We can continue repeating this cycle but you can trust me when I say that the above circuit will store “i” when “s” is 1 and will remember the previous input “i” if “s” is zero. It may be simple to overlook this but I want to stress the fact that through a simple combination of a few logic gates (in fact just one type of gate — NAND gate), we were able to achieve a seemingly difficult task of storing/remembering information.
This collection of 4 NAND gates can remember and store only one bit of information. Storing one letter of the alphabet can take about 8 bits (ASCII). Therefore, this circuit is not even enough to store 1 single alphabet and, therefore, is a far cry from our modern memory needs. We can address this shortcoming by adding more gates. For e.g. if we increase the total number of NAND gates to 32 then we will be able to store 8 bits of information, which is enough to store any ASCII character.
As mentioned earlier, storing/remembering is only one task of memory. There is no point in storing stuff if we cannot retrieve it.
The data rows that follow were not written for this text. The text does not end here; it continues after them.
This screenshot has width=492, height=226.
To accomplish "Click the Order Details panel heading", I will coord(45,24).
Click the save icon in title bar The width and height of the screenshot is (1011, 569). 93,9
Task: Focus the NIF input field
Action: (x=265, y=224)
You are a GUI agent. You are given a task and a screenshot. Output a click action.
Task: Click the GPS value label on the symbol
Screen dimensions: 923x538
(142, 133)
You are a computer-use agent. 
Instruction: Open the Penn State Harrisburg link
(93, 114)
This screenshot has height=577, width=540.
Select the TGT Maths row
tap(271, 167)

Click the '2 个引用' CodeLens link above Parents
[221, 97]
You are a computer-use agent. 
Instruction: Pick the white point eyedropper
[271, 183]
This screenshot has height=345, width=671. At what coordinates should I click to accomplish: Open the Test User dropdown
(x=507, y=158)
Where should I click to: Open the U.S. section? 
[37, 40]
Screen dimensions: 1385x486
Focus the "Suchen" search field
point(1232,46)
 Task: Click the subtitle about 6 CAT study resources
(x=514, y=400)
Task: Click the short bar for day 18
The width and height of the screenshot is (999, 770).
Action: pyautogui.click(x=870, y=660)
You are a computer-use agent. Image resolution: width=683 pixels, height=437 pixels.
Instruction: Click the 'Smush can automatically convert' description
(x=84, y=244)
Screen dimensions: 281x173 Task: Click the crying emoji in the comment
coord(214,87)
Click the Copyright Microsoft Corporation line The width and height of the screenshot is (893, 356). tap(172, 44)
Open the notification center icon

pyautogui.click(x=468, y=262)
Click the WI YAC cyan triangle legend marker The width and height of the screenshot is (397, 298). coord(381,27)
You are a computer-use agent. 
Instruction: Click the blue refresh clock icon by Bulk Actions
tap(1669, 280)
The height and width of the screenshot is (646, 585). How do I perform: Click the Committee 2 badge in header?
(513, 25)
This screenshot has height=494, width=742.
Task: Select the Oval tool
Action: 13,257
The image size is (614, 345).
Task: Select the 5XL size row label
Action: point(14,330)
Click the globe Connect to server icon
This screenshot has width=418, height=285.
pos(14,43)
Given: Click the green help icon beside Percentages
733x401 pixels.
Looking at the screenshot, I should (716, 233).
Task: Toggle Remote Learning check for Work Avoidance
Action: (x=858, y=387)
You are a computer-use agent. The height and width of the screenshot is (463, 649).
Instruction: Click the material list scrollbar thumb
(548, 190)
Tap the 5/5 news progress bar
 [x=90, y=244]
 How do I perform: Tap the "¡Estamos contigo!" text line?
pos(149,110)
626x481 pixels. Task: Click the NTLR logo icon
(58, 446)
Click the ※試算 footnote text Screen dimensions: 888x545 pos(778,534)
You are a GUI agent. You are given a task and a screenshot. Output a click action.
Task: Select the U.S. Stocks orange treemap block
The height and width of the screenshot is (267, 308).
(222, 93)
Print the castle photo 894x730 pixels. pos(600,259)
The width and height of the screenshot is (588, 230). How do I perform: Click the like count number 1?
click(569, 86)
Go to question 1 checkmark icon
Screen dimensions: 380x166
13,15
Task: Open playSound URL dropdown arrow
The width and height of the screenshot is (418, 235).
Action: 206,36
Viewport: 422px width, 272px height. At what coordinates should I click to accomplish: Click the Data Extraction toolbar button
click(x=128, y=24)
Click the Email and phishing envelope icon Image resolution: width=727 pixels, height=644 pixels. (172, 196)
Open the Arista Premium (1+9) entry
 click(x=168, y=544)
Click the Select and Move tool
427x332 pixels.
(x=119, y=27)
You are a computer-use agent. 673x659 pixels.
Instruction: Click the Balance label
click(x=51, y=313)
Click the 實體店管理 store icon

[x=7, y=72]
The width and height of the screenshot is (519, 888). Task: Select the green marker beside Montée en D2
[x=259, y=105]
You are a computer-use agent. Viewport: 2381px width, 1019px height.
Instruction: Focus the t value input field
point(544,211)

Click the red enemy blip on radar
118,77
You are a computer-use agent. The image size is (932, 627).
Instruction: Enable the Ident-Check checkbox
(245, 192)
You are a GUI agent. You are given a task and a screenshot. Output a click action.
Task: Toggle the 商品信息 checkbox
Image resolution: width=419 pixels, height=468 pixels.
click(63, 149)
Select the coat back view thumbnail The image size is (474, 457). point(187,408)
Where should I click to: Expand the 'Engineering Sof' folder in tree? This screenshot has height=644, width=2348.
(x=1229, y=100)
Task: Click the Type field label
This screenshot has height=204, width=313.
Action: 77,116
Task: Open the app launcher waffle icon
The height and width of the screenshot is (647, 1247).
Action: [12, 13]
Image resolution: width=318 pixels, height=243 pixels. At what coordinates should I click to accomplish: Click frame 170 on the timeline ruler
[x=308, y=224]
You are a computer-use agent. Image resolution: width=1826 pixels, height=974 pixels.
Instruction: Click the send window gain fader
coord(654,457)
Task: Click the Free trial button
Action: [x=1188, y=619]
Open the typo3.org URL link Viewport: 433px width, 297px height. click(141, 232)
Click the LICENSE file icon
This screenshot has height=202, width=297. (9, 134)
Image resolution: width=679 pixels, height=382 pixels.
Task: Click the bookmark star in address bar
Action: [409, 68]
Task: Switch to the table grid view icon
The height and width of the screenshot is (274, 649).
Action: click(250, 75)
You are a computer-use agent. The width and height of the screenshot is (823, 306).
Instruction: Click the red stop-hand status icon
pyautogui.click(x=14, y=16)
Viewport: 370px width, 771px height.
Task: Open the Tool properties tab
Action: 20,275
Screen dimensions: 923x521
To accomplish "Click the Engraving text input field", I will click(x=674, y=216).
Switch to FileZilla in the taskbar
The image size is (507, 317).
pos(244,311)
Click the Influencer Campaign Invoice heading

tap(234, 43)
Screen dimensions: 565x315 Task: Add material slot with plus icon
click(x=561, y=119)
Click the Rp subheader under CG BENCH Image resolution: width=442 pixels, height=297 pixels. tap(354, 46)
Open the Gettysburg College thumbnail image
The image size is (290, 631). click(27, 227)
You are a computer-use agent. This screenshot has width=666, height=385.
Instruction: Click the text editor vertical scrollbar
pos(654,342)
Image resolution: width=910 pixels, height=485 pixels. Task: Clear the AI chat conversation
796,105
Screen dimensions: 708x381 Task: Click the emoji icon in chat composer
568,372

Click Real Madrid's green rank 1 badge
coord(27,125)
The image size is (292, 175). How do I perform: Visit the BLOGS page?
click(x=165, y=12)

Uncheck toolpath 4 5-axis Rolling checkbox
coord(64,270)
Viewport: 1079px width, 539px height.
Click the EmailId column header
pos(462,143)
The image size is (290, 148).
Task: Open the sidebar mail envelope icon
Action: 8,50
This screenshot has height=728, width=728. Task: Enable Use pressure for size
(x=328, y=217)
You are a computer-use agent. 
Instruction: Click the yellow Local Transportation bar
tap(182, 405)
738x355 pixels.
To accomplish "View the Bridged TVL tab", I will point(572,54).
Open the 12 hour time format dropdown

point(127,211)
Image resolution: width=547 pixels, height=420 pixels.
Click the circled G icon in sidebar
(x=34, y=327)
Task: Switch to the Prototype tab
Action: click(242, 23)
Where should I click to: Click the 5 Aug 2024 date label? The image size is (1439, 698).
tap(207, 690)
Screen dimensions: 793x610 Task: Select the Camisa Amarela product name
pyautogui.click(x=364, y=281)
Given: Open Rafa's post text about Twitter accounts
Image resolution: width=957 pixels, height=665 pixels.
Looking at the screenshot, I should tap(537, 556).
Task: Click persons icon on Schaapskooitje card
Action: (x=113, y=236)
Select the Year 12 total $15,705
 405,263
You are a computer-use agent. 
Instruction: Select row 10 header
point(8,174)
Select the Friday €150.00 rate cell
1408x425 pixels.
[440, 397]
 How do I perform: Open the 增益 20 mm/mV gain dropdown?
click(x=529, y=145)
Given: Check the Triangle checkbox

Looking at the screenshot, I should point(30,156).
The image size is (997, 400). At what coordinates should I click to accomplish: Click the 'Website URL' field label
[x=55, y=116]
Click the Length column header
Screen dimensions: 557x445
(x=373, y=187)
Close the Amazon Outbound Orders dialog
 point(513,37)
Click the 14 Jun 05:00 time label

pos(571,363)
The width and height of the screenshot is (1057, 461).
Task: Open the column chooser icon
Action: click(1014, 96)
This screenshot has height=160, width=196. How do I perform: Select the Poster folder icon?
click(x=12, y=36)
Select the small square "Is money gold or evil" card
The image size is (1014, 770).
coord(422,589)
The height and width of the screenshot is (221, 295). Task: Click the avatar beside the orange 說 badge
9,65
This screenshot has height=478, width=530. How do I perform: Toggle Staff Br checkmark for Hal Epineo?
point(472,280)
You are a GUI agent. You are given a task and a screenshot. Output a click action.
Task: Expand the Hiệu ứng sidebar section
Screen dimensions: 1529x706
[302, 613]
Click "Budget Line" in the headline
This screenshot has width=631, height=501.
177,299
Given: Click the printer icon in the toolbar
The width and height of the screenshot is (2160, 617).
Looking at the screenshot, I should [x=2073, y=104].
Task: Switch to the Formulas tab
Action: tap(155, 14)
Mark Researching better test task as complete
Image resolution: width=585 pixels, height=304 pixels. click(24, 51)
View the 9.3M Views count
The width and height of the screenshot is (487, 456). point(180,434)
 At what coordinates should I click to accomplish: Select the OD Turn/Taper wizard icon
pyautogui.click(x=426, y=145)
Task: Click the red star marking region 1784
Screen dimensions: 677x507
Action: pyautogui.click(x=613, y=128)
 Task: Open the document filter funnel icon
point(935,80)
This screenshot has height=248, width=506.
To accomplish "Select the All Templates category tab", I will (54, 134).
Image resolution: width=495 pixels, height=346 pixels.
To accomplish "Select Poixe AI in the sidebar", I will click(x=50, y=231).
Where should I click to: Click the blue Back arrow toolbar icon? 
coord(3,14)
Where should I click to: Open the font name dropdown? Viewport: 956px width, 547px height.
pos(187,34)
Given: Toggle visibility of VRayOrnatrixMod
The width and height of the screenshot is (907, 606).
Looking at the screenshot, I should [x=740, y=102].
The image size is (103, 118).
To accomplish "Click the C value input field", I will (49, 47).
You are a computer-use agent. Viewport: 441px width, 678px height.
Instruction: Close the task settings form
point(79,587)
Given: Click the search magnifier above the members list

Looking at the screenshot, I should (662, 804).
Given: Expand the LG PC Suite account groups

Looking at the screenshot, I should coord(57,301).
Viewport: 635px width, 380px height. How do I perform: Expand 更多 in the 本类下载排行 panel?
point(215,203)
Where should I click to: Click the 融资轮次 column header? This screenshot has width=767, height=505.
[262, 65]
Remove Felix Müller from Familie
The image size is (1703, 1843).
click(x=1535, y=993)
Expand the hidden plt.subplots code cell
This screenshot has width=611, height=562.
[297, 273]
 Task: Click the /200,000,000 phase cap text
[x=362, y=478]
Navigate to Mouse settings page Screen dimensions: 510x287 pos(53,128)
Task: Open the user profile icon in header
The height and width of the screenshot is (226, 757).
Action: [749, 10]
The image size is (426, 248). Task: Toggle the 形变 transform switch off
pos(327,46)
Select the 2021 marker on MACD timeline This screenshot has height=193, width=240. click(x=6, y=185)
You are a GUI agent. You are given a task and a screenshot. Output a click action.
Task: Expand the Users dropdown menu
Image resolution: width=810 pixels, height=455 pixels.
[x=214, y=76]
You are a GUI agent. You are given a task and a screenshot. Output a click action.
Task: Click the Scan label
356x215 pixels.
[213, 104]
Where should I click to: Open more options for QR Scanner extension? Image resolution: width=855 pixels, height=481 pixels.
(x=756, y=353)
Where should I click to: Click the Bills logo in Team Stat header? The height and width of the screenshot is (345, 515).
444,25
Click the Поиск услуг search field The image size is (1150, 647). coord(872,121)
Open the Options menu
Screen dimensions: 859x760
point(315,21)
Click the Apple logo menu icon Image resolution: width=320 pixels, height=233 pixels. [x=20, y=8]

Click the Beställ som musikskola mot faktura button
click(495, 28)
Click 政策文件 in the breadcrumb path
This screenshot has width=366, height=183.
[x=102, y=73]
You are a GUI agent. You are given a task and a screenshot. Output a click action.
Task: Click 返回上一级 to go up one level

However, before diving deep into information retrieval, it is important to understand another concept: Register. A register is a combination of a memory storage circuit and another component known as an enabler. There are typically 3 inputs into a register: input bits, set and enable. The input bits, “i”, are just bits or information flowing into the register from other parts of the computer.
Typically, the inputs bits will come in a collection of 8 wires or 8 bits as that make a byte. When “s” is 1 then the register stores that information (using the memory circuit that we discussed above). The register shown below has 8 input bits coming in and, therefore, will need 32 NAND gates to store all of them. When “e” is 1 then the register will output whatever value is stored in the register to the output wires, “o”.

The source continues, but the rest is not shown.